DON JON

Sex addiction is certainly the topic of the day among filmmakers, but they’ve taken notably different approaches to it. Steve McQueen gave it arty, explicit treatment in “Shame.” More recently, Stuart Blumberg chose the earnest, didactic route in “Thanks for Sharing.” And now Joseph Gordon-Levitt, in his first stint as writer and director as well as star, gives it a Judd Apatow-ish spin. As it turns out, though, that’s not a bad way to go; “Don Jon” is undoubtedly raunchy, but it’s also pretty funny.
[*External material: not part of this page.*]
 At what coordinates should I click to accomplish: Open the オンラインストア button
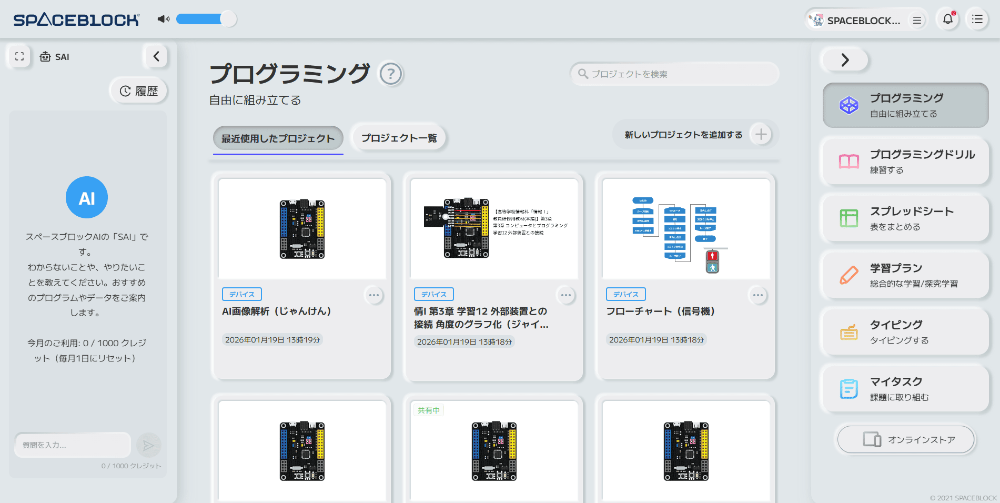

Gordon-Levitt, so pumped up from his early days as scrawny Tommy on “Third Rock from the Sun” that you have to admit he’d make a perfectly credible Dick Grayson, casts himself as Jon Martello, a studly fellow constantly on the make who spends his nights in clubs debating with his pals Bobby (Rob Brown) and Danny (Jeremy Luke) which is the best girl in the room, and then taking home the one he’s set his eye on for a ride in the sack. But even after a satisfying encounter—he grades his conquests as they go—he admits that he prefers online porn and self-satisfaction to the real thing. He is, in fact, an addict, though he’ll protest that he’s only doing what every guy does. His only other interests, he admits, are his physique, his muscle car, and keeping his apartment clean and tidy. Jon, it appears, is hardly the brightest bulb on the block.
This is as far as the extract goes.